集英社「ラテンアメリカの文学」シリーズを読む#9 ビオイ=カサーレス『日向で眠れ』『豚の戦記』

 すこし間があいてしまいましたが「ラテンアメリカの文学」シリーズ全巻読破を忘れたわけではございません。9巻に収録されているのはアドルフォ・ビオイ=カサーレス(1914-1999)の中篇を2つ『日向で眠れ』、『豚の戦記』。このアルゼンチンの作家については、ボルヘスの共作者としての面が知られており、この本が刊行された1983年時点での邦訳はこれと、ボルヘスとの共作である『ブストス=ドメックのクロニクル』のみだったようです。それから邦訳の刊行はゆっくりと進んでいるようですが「もっと広く、もっとスピーディーに紹介されてほしい」「他の作品を読んでみたい」という気持ちを抱かせる素晴らしい小説でした。


 2つの作品を読んで、乱暴な分類をしておくとビオイ=カサーレスは「非マジックリアリズム系」の作家のように思われます。幻想的あるいは悪夢的な情景は彼の小説世界では描かれない。文体は端正で、無駄がなく、ボルヘスとは正反対のところに位置づけられそうな「正統派リアリズム系」のもの。ビオイ=カサーレスの世界とはあくまで我々の日常と地続きなもののように感じられます。主人公たちもかなり「凡庸な男」といった風情がある。しかし、彼の世界にはどこか穴が隠されていて、読み手はいつのまにかその穴に吸い込まれてしまうのです。この読者がいる世界を移動させるようなテクニックがとても巧みだと思いました。

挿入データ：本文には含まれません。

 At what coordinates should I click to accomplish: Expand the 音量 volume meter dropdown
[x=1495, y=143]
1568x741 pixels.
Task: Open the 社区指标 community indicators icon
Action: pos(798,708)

 『日向で眠れ』は、主人公ボルデナーベが古い友人に出した書簡、という形式ではじまります。ボルデナーベは、銀行に勤めていたのですがスト活動にいやいやながら参加したおかげで職を失い、路地裏で時計の修理工を営むようになった不運な男。彼の不運は、それだけではなく底意地の悪い親戚の老婆が下女として家に寝泊まりしているうえに、奥さんは少々頭がおかしい、ときている。この奥さん、美人で料理は上手なんですが鉄格子がついている病院に2度も入院したことがある、といういわくつきなうえ、義父や義姉も性格にかなり問題があったりと散々です。奥さんの病気がよくなるわけがないし、ボルデナーベも精神的にかなり参ってきている。


 彼の精神が限界に達したとき、奥さんは再度入院とあいなります。この奥さん不在のあいだに、また義父にキレられたり、義姉(美人な妹に嫉妬しつづけていた未亡人!)に言い寄られたりとろくな目にあわない。奥さんの不在のあいだに安らぐはずであったボルデナーベの精神は再度不安定になっていきます。またもや彼の精神が限界に達したとき(このときのキワキワな描写が怖い!)奥さんは無事もどってきます。これで一件落着かと思いきや……「あまりにも『病気』がよく治りすぎている。まるで別人のようだ。っていうか別人なんじゃないの?」という疑いがではじめる。妻はどんな治療を受けたのか……? 物語の最後には、その恐るべき治療の全貌が明らかにされ……というサスペンスっぽい小説でした。


 個人的には2本目に収録されている『豚の戦記』のほうが好みです。こちらも主人公はイシドーロ・ビダルという平凡なオッサンです。妻が息子を残して蒸発した、という悲しい過去を持ちながらも、年金をあてにしつつ、若い頃からの友人たちとカード遊びをして穏やかに暮らしていた彼でしたが、アルゼンチン国内で若者が無差別に老人を殺害する、という事件が連続して彼を取り巻く環境は一変します。この老人の無差別殺害事件は次第に組織的暴力に変容し、老人は若者たちから「豚」と呼ばれて、暴力に怯えながら暮らす羽目に陥ります。エネルギーと衝動で突き進む若者を前に、老人たちは隠れ、逃げ惑うしかない。


 そのような最中、ビダルの友人たちは毅然として立ち向かう……のではなく、人間の汚い部分を存分に発揮しながら、逃げ惑いまくる、というのが良かったです。もともとビダルの友人たちへ影を落としていた「老いの醜さ」は、異常な状況下でオーバードライブされ、より一層、醜悪なものとして描写されます。色欲、利己欲、食欲……さまざまな悪徳が老人たちから噴出する。このあたりにビオイ=カサーレスの上手さがあるように思いました。当初、そんな友人たちを軽蔑するビダルでしたが、彼もその例に漏れない。ビダルの場合、彼のもとに訪れたある幸福に強い執着をみせます。そこで彼は「これに執着すれば、老いの醜悪さに感染してしまう。友人たちと同じになってしまう」と自問する。さまざまな大きな代償を払いながら、異常事態が日常へと収束していく物語の進行も素晴らしかったです。